Dedengkot aktivis Angkatan ’66 juga penulis-penulis hebat. Sebut di antaranya: Arief Budiman, Soe Hok Gie, Rahman Tolleng, Goenawan Mohamad, Nono Anwar Makarim, Dawam Rahardjo, dan lain-lain. Soe Hok Gie menulis buku yang sangat popular: Catatan Seorang Demonstran. Arief Budiman (kakak Gie) menulis banyak buku dan artikel di media-media massa. Artikel Arief, di antaranya, berisi kritik-kritik terhadap kebijakan pemerintahan Orde Baru. Rahman Tolleng banyak menulis di koran Mahasiswa Indonesia. Sementara Goenawan Mohamad hingga kini masih aktif menulis “Catatan Pinggir” di Majalah Tempo. Juga isinya berupa kritikan-kritikan terhadap kekuasaan dan ketidakadilan.
Tokoh-tokoh aktivis Angkatan ’98
juga hebat menulis. Beberapa nama bisa saya sebutkan, sebagai contoh saja, misalnya:
Budiman Sudjatmiko, Nezar Patria, Andi Arief, Ken Budha Kusumandaru (aktivis
PRD), dan banyak lainnya. Saya sudah pernah melihat dan membaca
tulisan Budiman Sudjatmiko di Harian Kompas. Judulnya: “Sosialisme Jiwa
Konstitusi Kita”. Bahkan, banyak tulisan Budiman Sudjatmiko sekarang bisa
dibaca di blog pribadinya: budimansudjatmiko.net.
Aktivis menulislah!
Nah, tak banyak aktivis
kini—terlebih mereka yang cuma ngaku-ngaku saja sebagai aktivis—yang
menyadari hal ini. Dan saat ini, yang mengaku aktivis, bukan hanya tak
mencintai aktivitas menulis, mereka bahkan tak punya skill menulis sama sekali.
Itu mungkin disebabkan karena kurang membaca. Padahal, aktivis itu identik
dengan pembaca dan pemikir. Dan pemikiran-pemikiran itu mesti mereka tuangkan lewat
tulisan-tulisan agar dibaca oleh orang lain, sehingga orang lain bisa
digerakkan lewat tulisan-tulisan itu: tulisan bisa berupa pencerahan, kritikan-kritikan,
solusi tentang suatu masalah, ide-ide brilian, pemikiran-pemikiran progresif,
kegelisahan intelektual, gagasan-gagasan kemajuan, dan lain sebagainya.

Data penentuan lokasi kata dan elemen:
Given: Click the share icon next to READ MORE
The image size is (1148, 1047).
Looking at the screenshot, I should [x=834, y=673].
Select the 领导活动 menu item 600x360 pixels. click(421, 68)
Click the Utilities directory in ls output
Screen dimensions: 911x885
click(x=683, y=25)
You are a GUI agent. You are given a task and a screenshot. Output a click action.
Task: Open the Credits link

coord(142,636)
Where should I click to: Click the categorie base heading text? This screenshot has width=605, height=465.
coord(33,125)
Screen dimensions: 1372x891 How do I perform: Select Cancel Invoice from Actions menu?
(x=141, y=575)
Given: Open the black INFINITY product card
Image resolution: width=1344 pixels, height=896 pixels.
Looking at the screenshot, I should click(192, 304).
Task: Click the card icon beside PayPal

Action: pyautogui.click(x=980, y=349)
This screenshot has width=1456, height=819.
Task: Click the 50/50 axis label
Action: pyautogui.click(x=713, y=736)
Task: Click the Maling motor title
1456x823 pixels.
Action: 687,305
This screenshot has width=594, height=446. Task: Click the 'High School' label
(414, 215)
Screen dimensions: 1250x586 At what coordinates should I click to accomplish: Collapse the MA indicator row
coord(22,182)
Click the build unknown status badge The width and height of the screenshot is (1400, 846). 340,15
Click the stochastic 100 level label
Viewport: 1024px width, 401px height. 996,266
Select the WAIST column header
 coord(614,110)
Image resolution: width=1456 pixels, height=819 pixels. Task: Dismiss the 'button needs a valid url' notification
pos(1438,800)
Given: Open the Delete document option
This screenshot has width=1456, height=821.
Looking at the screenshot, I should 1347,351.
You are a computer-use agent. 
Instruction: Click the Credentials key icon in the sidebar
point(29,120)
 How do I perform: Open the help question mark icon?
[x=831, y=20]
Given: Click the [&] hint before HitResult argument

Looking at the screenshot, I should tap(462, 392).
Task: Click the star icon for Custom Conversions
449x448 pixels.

#### KETENTUAN TUGAS
• A. Berdasarkan teks tentang aktivis dan menulis, jelaskan dalam satu sampai tiga kalimat mengapa aktivis mesti menuangkan pemikiran mereka lewat tulisan.
• B. Salin tanpa perubahan bagian teks tentang aktivis dan menulis mulai dari "Aktivis menulislah!" sampai "menulis sama sekali.".
Data tersebut tidak digunakan dalam pengerjaan tugas apa pun di sini.

#### JAWABAN TUGAS
• A. Pemikiran aktivis mesti dituangkan lewat tulisan agar dibaca oleh orang lain. Dengan demikian, orang lain bisa digerakkan lewat tulisan-tulisan itu, yang dapat berupa pencerahan, kritikan, solusi atas suatu masalah, ide brilian, pemikiran progresif, kegelisahan intelektual, atau gagasan kemajuan.

• B.
Aktivis menulislah!
Nah, tak banyak aktivis
kini—terlebih mereka yang cuma ngaku-ngaku saja sebagai aktivis—yang
menyadari hal ini. Dan saat ini, yang mengaku aktivis, bukan hanya tak
mencintai aktivitas menulis, mereka bahkan tak punya skill menulis sama sekali.